> [Excerpt to read]
-*-*-

Myths About High Cholesterol
Health usually isn’t the most understood topic. A lot of people have formed ideas and beliefs about the world of health through old misinformation and stories passed down through the generations. In the last few decades, we even seen major campaigns demonizing food that has been eaten by people for as long as humans have recorded events in history. To dispel some of these beliefs, this article has been written to discuss a few of the myths about the causes of high cholesterol.
Say No to Eggs
In the 1980’s, there were major ad campaigns aimed at discouraging people from eating eggs. This is because at the time, people understood that eggs contained a high amount of dietary cholesterol, and the amount that they contained made up two thirds of what nutrition experts were saying a person should intake at one time. As time has gone on, and more research studies have been published, it because clear that the cholesterol contained in eggs was much different than the cholesterol that we find in our blood. Eggs contain a large portion of the good fats that people need.

-*-*-

> [Supplied entries]

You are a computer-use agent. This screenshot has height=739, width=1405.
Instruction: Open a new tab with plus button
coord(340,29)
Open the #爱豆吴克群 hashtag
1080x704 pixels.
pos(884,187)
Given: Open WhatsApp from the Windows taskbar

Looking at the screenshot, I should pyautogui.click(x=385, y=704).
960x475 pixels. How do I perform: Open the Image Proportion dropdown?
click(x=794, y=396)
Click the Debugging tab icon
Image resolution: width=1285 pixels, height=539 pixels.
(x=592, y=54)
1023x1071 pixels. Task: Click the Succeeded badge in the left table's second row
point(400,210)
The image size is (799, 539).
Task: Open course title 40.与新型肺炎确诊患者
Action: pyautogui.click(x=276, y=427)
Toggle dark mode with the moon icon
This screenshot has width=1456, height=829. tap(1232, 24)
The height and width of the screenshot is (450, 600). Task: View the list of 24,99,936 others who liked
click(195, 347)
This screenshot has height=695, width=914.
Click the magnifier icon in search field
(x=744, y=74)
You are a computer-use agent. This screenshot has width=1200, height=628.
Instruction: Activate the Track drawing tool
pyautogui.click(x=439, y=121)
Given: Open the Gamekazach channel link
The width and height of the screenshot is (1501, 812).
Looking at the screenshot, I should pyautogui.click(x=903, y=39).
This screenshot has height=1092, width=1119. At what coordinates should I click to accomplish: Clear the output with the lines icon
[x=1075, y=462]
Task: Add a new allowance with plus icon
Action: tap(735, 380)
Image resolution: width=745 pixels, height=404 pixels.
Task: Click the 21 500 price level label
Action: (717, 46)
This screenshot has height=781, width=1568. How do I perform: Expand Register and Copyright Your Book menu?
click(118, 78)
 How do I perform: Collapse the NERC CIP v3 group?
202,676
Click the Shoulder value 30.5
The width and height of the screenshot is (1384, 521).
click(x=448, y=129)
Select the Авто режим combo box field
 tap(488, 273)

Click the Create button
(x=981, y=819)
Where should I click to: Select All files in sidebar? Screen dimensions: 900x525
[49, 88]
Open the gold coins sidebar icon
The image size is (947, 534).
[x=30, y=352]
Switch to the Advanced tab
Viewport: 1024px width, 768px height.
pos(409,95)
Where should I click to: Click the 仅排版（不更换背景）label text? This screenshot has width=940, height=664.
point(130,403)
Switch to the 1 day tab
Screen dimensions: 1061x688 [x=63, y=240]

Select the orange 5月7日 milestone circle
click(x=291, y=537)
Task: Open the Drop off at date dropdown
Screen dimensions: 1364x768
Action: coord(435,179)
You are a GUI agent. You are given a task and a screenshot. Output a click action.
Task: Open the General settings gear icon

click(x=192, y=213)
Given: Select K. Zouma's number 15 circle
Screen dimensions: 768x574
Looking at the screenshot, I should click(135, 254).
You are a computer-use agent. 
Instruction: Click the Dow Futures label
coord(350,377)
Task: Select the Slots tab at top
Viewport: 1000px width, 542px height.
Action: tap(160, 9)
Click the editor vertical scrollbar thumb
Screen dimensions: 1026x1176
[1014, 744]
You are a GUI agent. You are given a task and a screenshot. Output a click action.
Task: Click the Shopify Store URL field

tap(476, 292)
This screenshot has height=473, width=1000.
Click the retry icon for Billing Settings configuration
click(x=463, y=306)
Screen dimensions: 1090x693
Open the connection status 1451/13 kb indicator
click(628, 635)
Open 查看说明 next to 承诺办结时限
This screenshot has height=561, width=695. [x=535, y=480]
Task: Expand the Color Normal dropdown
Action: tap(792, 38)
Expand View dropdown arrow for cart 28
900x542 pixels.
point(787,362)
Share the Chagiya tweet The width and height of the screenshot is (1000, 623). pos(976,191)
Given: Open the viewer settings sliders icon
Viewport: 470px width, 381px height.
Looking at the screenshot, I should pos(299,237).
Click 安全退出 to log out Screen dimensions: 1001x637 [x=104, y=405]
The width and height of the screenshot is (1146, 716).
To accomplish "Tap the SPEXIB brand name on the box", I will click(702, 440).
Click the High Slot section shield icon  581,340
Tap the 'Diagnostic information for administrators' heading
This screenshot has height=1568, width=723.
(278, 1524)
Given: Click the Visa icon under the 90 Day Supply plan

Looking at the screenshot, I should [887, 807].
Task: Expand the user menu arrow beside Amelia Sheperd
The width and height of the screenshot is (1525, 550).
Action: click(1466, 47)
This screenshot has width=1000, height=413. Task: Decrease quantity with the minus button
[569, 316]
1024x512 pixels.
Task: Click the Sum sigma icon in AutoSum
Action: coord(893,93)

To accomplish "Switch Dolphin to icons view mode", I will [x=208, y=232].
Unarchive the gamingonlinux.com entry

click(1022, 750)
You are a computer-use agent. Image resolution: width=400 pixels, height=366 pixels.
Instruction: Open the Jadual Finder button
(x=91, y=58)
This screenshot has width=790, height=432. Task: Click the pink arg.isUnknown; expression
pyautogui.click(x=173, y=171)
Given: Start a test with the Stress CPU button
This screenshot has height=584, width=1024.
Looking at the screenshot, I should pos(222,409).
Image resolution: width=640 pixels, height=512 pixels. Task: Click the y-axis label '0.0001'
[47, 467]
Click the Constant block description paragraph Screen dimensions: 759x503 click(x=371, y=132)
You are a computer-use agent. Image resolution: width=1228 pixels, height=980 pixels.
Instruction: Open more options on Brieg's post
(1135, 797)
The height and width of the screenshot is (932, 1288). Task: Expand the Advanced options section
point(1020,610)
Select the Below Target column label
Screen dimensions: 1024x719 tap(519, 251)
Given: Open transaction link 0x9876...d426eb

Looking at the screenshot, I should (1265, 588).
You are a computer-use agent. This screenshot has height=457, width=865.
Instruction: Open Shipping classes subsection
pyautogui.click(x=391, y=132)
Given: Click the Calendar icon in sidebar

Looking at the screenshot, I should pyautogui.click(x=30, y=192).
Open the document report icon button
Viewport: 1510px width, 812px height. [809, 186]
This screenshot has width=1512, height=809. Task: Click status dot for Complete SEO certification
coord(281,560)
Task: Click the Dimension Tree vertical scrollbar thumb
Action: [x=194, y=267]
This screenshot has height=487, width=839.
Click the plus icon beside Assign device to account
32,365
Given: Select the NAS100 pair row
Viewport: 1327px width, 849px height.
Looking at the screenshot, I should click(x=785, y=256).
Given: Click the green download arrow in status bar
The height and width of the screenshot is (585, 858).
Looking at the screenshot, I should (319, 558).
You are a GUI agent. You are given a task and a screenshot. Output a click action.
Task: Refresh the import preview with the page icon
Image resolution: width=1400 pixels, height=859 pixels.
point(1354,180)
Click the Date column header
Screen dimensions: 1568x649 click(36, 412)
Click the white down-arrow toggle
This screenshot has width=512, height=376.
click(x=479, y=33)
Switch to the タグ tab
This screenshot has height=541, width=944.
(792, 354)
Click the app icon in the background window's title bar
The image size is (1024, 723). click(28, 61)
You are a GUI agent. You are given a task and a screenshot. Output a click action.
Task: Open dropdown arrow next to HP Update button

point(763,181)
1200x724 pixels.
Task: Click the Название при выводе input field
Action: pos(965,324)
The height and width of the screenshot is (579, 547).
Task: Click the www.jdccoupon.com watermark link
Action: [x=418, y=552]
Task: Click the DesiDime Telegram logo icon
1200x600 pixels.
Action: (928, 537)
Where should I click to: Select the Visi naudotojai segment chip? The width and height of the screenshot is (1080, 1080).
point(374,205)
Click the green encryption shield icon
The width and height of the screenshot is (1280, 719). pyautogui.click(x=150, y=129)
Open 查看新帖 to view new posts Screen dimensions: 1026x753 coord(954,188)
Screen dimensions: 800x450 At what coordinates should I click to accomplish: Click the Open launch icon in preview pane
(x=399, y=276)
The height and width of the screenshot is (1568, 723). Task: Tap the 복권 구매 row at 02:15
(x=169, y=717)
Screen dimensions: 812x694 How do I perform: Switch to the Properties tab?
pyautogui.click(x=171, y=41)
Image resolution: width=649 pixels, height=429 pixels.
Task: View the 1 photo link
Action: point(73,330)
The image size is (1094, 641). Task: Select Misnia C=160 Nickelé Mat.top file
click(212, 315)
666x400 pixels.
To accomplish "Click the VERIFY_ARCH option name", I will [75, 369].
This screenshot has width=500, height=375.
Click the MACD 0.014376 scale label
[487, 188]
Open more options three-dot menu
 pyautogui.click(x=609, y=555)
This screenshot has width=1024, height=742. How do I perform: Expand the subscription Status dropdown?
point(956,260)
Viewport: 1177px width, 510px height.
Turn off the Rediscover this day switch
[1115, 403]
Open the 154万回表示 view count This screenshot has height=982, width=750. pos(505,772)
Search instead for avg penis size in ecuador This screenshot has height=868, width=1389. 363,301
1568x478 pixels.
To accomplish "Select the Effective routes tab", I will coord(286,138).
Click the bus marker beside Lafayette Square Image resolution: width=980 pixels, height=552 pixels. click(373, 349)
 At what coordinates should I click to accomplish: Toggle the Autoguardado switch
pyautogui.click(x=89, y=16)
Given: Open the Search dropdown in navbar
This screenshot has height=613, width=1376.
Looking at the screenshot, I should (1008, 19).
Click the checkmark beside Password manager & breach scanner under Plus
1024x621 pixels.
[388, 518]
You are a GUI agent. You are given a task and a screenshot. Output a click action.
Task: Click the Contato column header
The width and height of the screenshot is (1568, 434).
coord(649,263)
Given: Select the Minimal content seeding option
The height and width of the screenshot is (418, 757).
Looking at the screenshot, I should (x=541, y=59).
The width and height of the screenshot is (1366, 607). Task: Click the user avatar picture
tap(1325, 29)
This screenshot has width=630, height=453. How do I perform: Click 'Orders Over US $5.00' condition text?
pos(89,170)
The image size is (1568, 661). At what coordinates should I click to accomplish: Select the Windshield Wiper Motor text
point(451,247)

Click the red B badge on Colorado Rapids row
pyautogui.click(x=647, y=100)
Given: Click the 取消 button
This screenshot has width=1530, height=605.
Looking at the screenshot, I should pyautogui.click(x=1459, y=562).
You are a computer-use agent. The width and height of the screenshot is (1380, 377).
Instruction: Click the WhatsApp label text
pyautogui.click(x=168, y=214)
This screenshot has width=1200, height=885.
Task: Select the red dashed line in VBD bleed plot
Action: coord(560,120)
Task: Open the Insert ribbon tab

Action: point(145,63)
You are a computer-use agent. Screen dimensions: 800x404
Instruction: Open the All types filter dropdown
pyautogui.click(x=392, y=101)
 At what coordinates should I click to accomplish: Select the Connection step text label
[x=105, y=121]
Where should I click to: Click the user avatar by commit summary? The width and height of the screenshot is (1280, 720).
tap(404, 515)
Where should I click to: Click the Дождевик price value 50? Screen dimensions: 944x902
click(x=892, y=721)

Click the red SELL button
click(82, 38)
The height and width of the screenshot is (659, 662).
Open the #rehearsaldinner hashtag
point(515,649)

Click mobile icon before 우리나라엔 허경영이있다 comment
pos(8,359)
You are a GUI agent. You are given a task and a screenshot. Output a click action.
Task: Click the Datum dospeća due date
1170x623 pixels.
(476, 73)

-*-*-

> [Task to carry out] In the article on cholesterol myths, transcribe everything from "Myths About High" down to "of high cholesterol.". The items are not needed.

> [Response to this task]
Myths About High Cholesterol
Health usually isn’t the most understood topic. A lot of people have formed ideas and beliefs about the world of health through old misinformation and stories passed down through the generations. In the last few decades, we even seen major campaigns demonizing food that has been eaten by people for as long as humans have recorded events in history. To dispel some of these beliefs, this article has been written to discuss a few of the myths about the causes of high cholesterol.